O ministro Flávio Dino, do Supremo Tribunal Federal, determinou nesta segunda-feira (17) o afastamento por 180 dias de Daniel Brandão da presidência do Tribunal de Contas do Estado do Maranhão. Daniel é sobrinho do governador Carlos Brandão (MDB).
A decisão integra o inquérito que apura suspeitas ligadas a um homicídio ocorrido em 2022 em São Luís. A Polícia Federal investiga se o crime está relacionado a uma suposta cobrança de propina por Daniel Brandão.
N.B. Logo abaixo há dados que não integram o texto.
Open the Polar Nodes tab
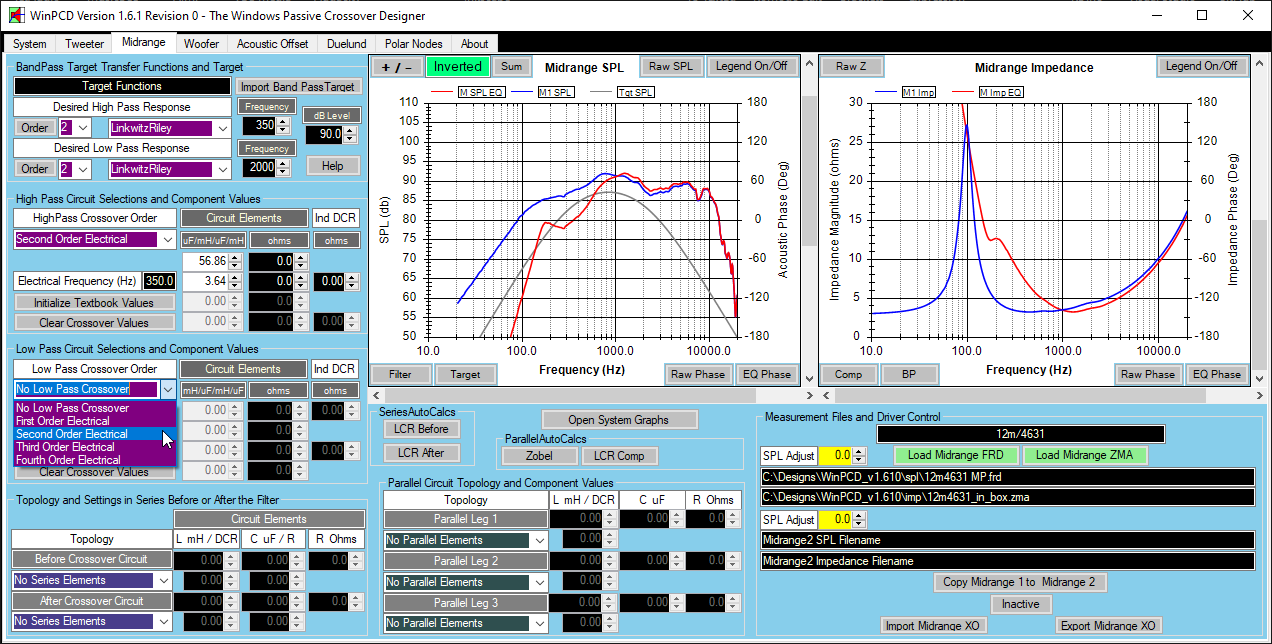Screen dimensions: 1272x644 click(x=413, y=44)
O caso é relatado pelo próprio Dino no STF e se tornou ponto central da disputa eleitoral no estado.
Segundo o ministro, o grupo investigado tem tentado blindar a identificação de Daniel nas apurações e há fortes indícios de que ele usou o cargo no TCE para ocultar sua identidade. Dino afirmou que um órgão de controle externo independente não pode ser presidido por alguém que figura no centro de investigações sobre homicídio, mau uso de recursos públicos, cobrança de propina e pagamentos fraudulentos envolvendo empresas da família e autoridades públicas.
O assassinato do empresário João Bosco Sobrinho deu origem ao caso. Gilbson Cutrim foi condenado a 13 anos como executor. A investigação também apura possível ligação com desvios de emendas parlamentares. O governador Carlos Brandão é apontado como suposto líder de organização criminosa no inquérito. Tanto ele quanto o senador Weverton Rocha (PDT-MA), citado em suspeitas de interferência, negam irregularidades.
Daniel Brandão ainda não se manifestou sobre a decisão. Anteriormente, repudiou as acusações e afirmou nunca ter participado de qualquer negociação de propina.